What the task requires:
Copy out the listing in full, exactly as written, but not its pictures.

Dataset records:
**********
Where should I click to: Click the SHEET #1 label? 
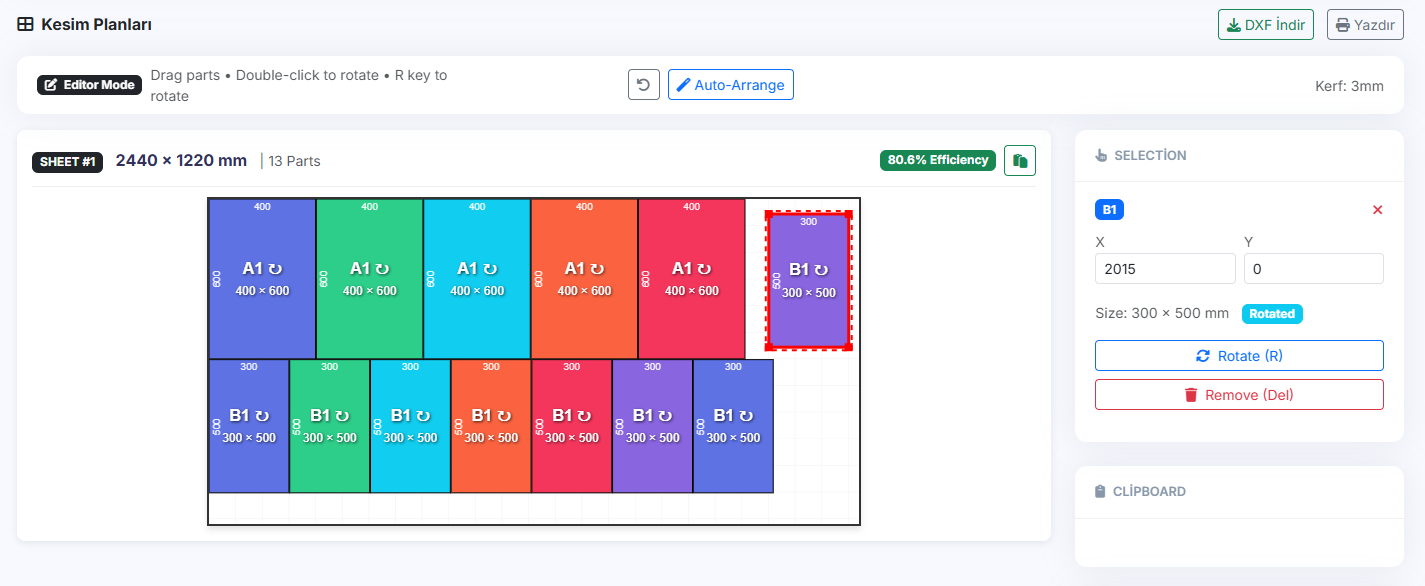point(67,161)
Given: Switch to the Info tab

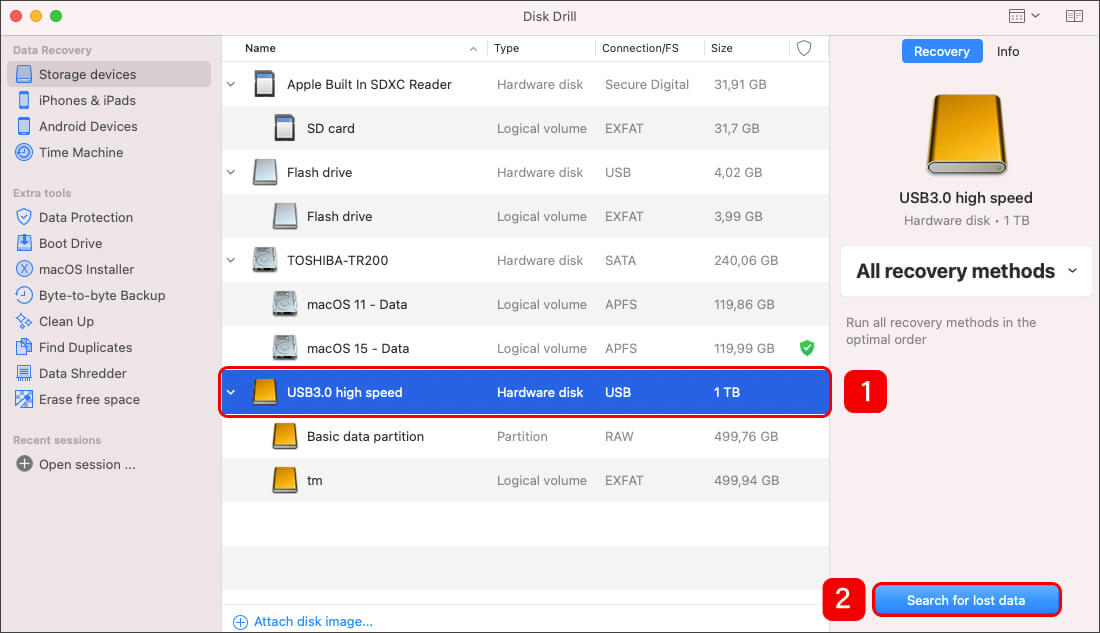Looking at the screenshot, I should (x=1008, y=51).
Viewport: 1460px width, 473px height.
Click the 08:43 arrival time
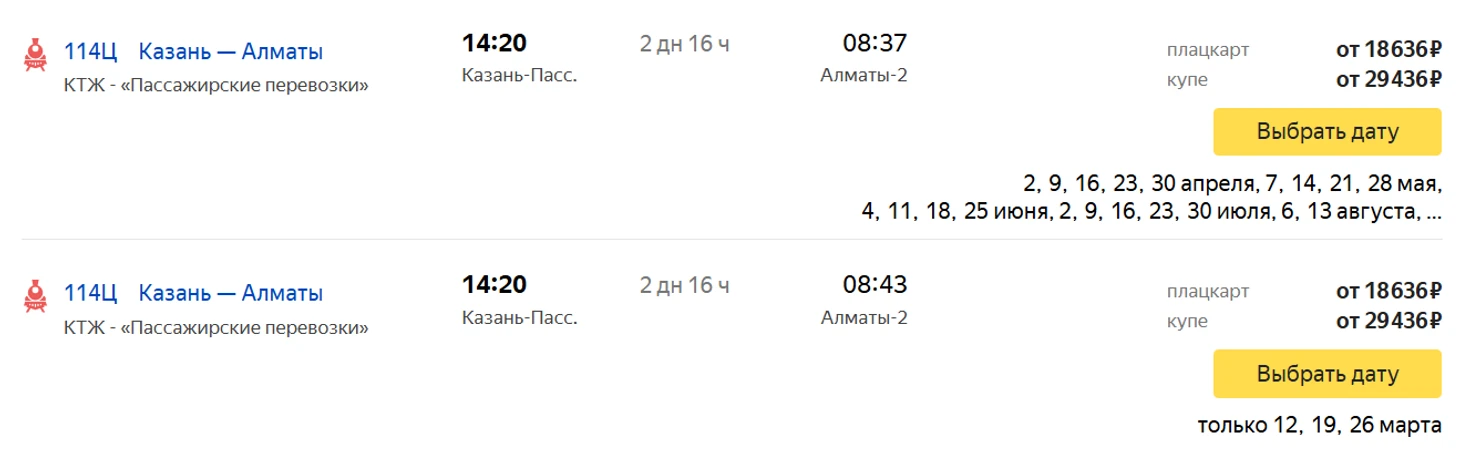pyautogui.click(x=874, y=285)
**********
Expected answer:
Where should I click to: Click the SHEET #1 label? 
point(67,161)
Given: Switch to the Info tab

Looking at the screenshot, I should (x=1008, y=51).
Viewport: 1460px width, 473px height.
Click the 08:43 arrival time
pyautogui.click(x=874, y=285)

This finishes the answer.